FIG. 2A is a schematic cross-sectional view showing a combustion chamber structure of a direct injection diesel engine until fuel injected from a fuel injection nozzle collides with a wall surface. (B) is a schematic cross-sectional view of the combustion chamber showing a state in which fuel is separated at the protrusion.
(C) is a schematic cross-sectional view of the combustion chamber in which the paths of the separated fuels are indicated by arrows.

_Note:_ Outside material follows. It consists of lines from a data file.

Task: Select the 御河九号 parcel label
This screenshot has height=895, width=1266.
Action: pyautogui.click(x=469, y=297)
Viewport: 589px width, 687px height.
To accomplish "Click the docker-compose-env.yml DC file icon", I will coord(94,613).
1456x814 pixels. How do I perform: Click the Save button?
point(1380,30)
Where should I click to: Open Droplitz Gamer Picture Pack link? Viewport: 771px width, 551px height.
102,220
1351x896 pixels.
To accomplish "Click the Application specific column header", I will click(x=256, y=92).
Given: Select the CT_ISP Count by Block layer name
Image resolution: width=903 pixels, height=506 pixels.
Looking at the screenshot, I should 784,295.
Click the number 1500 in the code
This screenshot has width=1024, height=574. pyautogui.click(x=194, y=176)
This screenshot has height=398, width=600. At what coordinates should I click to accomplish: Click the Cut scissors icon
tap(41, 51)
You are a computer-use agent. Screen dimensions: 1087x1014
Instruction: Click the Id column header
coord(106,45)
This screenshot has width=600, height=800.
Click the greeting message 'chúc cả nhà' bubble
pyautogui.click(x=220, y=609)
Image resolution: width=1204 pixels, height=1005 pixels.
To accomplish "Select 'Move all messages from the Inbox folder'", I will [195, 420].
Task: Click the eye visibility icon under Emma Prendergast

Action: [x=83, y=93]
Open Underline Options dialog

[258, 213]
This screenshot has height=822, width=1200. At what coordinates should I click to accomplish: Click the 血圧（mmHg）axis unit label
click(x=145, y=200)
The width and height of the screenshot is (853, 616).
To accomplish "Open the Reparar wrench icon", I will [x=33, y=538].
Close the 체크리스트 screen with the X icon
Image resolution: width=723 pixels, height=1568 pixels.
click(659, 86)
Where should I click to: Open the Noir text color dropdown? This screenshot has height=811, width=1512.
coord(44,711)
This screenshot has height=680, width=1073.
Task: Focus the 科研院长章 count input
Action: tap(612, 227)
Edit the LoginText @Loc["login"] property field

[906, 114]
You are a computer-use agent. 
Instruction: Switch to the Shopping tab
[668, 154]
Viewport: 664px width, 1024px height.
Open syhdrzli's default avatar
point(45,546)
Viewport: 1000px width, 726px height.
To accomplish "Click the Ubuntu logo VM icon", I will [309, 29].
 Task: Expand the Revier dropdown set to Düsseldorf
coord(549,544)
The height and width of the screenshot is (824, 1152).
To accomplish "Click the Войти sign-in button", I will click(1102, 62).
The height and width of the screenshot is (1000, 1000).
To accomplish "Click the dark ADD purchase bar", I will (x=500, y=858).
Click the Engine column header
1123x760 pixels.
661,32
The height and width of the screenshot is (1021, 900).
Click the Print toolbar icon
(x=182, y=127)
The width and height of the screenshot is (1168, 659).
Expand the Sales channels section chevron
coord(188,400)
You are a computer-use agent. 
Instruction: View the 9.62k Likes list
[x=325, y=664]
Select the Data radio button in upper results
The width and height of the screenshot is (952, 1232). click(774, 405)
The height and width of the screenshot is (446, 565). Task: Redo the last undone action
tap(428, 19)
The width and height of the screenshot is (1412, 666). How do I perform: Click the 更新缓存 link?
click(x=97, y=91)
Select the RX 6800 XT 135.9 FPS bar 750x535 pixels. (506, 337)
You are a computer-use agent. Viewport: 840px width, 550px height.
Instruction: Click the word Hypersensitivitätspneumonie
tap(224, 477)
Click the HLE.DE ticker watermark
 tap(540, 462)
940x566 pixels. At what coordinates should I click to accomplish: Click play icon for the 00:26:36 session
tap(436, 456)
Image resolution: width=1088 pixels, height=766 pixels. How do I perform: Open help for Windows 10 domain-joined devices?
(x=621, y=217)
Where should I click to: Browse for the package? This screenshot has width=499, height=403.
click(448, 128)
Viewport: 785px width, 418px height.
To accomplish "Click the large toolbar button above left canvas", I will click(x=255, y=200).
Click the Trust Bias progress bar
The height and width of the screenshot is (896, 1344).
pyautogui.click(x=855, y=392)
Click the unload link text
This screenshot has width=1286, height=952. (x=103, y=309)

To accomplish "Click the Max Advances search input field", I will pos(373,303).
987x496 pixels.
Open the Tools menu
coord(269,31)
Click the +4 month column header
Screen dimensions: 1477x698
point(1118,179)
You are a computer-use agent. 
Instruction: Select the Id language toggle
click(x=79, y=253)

FIG. 3 is a schematic sectional view of a combustion chamber showing another shape of a wall projection.

[Explanation of symbols]

 DESCRIPTION OF SYMBOLS 1 Fuel injection nozzle 2 Fuel 3 Opening 4 Wall projection 5 Bottom 6 Depression 7 Central projection 8 Curved surface 9 Side wall 10 Squish area 14, 15 Wall projection

Claims (9)

[Claims] An opening diameter of the combustion chamber is set smaller than an inner diameter of the combustion chamber, an annular wall projection is provided on a wall surface of the combustion chamber within a range where fuel is injected from the fuel injection nozzle, and the fuel is injected from the fuel injection nozzle. Of a height that does not collide with the fuel and that can change the direction of travel of the fuel so that the fuel that collides with the combustion chamber wall surface and proceeds from the combustion chamber wall surface to the center of the combustion chamber along the bottom of the combustion chamber is directed upward. A combustion chamber structure for a direct injection diesel engine, wherein a central projection is provided at the bottom of the combustion chamber. 2. The combustion chamber structure of a direct injection diesel engine according to claim 1, wherein the injection center axis of the fuel injected from the fuel injection nozzle is set above the wall projection. 3. A concave portion having an annular shape and a smooth surface is provided above the wall surface projection, and the wall surface projection and the depression are smoothly connected to each other so that the path of the fuel colliding with the combustion chamber wall surface is reduced. The combustion chamber structure of a direct injection type diesel engine according to claim 1 or 2, wherein the combustion chamber is divided into two directions, a cylinder head side and a combustion chamber bottom side. 4. The combustion chamber structure of a direct injection diesel engine according to claim 3, wherein the angle formed by the tangent to the depression in the wall projection and the vertical line is set in the range of 45 degrees to 90 degrees. 5. The direct injection diesel engine according to claim 1, wherein a value obtained by dividing the height from the bottom of the combustion chamber to the projection of the wall by the depth of the combustion chamber is set in a range of 0.3 to 0.5. Engine combustion chamber structure. 6. The diameter of the opening of the combustion chamber, the diameter of the inside of the combustion chamber,
The combustion chamber structure of a direct injection type diesel engine according to claim 4 or 5, wherein the diameter of the hollow portion increases in the order of the maximum diameter. 7. A direct injection diesel engine according to claim 1, wherein a combustion area of fuel in a central portion of the combustion chamber is reduced by connecting a bottom portion of the combustion chamber and a central projection portion with a smooth curved surface in the combustion chamber. Engine combustion chamber structure. 8. The height of the central projection from the bottom of the combustion chamber is higher than the height of the wall projection from the bottom of the combustion chamber.
The combustion chamber structure of a direct injection diesel engine according to the above. 9. The combustion of a direct injection diesel engine according to claim 1, wherein the combustion chamber depth and the piston diameter are set such that a value obtained by dividing the combustion chamber depth by the piston diameter is smaller than 0.2. Room structure.